**What you have to do:** Extract the full listing below without altering a single character.

**Supplied records:**
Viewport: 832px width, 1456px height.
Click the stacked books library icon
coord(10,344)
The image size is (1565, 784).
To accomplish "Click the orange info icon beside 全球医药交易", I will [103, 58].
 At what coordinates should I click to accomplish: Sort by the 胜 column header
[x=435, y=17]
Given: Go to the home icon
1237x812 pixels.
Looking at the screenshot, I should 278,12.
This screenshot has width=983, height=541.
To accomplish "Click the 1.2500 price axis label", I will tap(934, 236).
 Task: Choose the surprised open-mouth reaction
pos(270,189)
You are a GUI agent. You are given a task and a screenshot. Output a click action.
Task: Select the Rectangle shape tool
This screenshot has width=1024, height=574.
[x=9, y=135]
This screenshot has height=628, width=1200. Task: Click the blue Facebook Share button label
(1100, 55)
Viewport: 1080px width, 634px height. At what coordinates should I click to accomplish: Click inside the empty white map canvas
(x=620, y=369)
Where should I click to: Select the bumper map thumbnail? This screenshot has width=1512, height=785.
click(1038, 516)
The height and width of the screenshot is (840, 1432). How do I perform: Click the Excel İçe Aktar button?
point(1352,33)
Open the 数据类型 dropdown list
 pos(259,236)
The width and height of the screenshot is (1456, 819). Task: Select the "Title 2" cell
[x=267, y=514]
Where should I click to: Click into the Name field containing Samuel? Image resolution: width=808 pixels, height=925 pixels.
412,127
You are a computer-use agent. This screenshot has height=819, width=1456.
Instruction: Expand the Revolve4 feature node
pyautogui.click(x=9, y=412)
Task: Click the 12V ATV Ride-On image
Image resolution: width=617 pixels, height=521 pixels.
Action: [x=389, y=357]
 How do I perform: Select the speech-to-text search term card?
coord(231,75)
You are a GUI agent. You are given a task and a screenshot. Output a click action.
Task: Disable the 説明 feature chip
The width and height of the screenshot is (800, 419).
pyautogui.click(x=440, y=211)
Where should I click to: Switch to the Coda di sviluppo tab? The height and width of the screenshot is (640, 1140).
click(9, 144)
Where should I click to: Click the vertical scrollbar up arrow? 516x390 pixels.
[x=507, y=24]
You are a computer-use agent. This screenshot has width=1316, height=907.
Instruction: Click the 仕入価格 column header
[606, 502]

**Expected answer:**
Viewport: 832px width, 1456px height.
Click the stacked books library icon
coord(10,344)
The image size is (1565, 784).
To accomplish "Click the orange info icon beside 全球医药交易", I will [103, 58].
 At what coordinates should I click to accomplish: Sort by the 胜 column header
[x=435, y=17]
Given: Go to the home icon
1237x812 pixels.
Looking at the screenshot, I should 278,12.
This screenshot has width=983, height=541.
To accomplish "Click the 1.2500 price axis label", I will tap(934, 236).
 Task: Choose the surprised open-mouth reaction
pos(270,189)
You are a GUI agent. You are given a task and a screenshot. Output a click action.
Task: Select the Rectangle shape tool
This screenshot has width=1024, height=574.
[x=9, y=135]
This screenshot has height=628, width=1200. Task: Click the blue Facebook Share button label
(1100, 55)
Viewport: 1080px width, 634px height. At what coordinates should I click to accomplish: Click inside the empty white map canvas
(x=620, y=369)
Where should I click to: Select the bumper map thumbnail? This screenshot has width=1512, height=785.
click(1038, 516)
The height and width of the screenshot is (840, 1432). How do I perform: Click the Excel İçe Aktar button?
point(1352,33)
Open the 数据类型 dropdown list
 pos(259,236)
The width and height of the screenshot is (1456, 819). Task: Select the "Title 2" cell
[x=267, y=514]
Where should I click to: Click into the Name field containing Samuel? Image resolution: width=808 pixels, height=925 pixels.
412,127
You are a computer-use agent. This screenshot has height=819, width=1456.
Instruction: Expand the Revolve4 feature node
pyautogui.click(x=9, y=412)
Task: Click the 12V ATV Ride-On image
Image resolution: width=617 pixels, height=521 pixels.
Action: [x=389, y=357]
 How do I perform: Select the speech-to-text search term card?
coord(231,75)
You are a GUI agent. You are given a task and a screenshot. Output a click action.
Task: Disable the 説明 feature chip
The width and height of the screenshot is (800, 419).
pyautogui.click(x=440, y=211)
Where should I click to: Switch to the Coda di sviluppo tab? The height and width of the screenshot is (640, 1140).
click(9, 144)
Where should I click to: Click the vertical scrollbar up arrow? 516x390 pixels.
[x=507, y=24]
You are a computer-use agent. This screenshot has width=1316, height=907.
Instruction: Click the 仕入価格 column header
[606, 502]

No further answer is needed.